A qualidade do café, avaliada pela nota sensorial da bebida, aumentou em 2,4 pontos, promovendo a classificação de grãos de regulares para especiais em algumas fazendas. Esse salto de qualidade elevou o valor da saca em 13,15%, o que representa um ganho de US$ 25,40 por saca (confira detalhes abaixo). A pesquisa apontou, portanto, para o fato de que a polinização assistida pode gerar impactos econômicos significativos na cafeicultura, tornando o manejo de abelhas uma ferramenta poderosa para melhorar a rentabilidade dos cafeicultores.
Os cientistas monitoraram, ainda, a saúde das colônias de abelhas nativas sem ferrão expostas a um dos inseticidas sistêmicos mais utilizados no controle de pragas da cultura, o tiametoxam. Colaboraram para o estudo a Escola Superior de Agricultura Luiz de Queiroz ( Esalq/USP), a AgroBee, a Universidade Federal do Rio Grande do Sul (UFRGS), o Natural England e a Eurofins.

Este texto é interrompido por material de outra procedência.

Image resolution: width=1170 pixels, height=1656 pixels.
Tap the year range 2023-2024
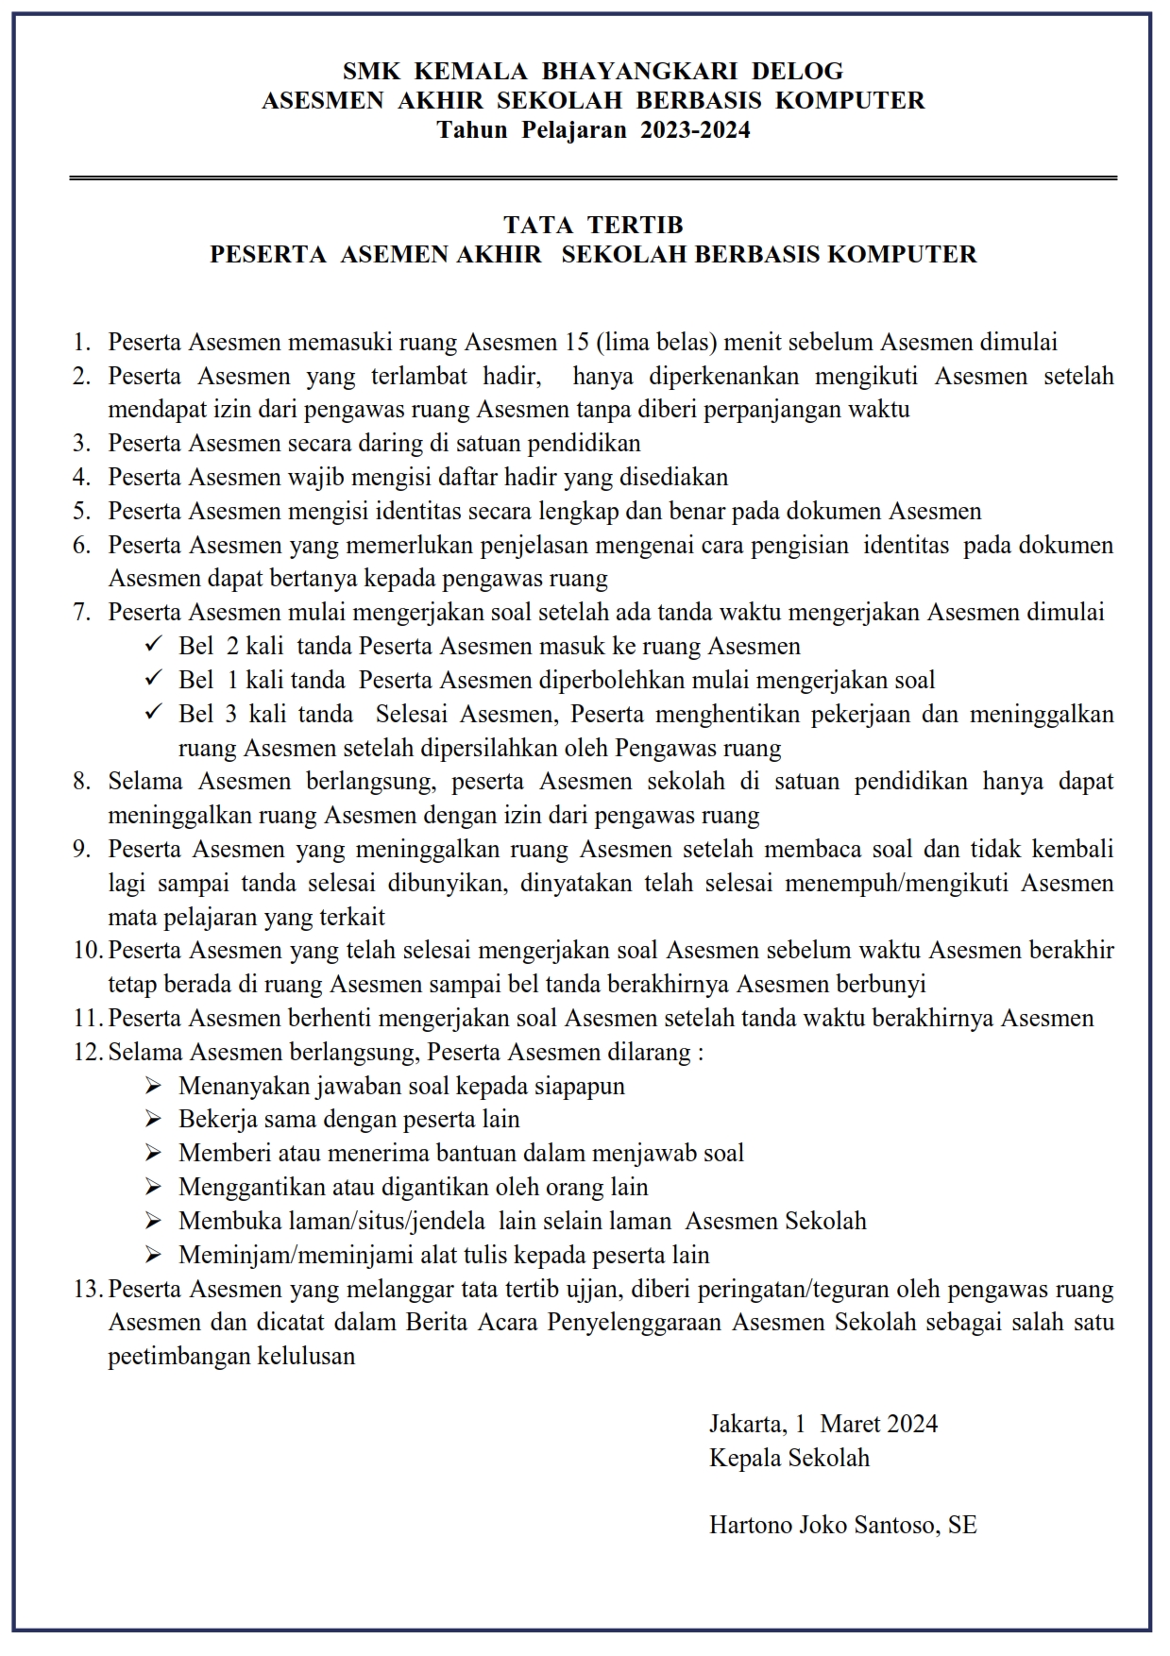[x=695, y=130]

O trabalho inédito foi conduzido entre 2021 e 2023 em fazendas de São Paulo e Minas Gerais, as principais regiões produtoras de café arábica no Brasil. Foi analisada a introdução de colmeias de abelhas africanizadas (Apis mellifera) na produção de café, comparando os resultados com áreas onde a polinização era realizada apenas por insetos silvestres.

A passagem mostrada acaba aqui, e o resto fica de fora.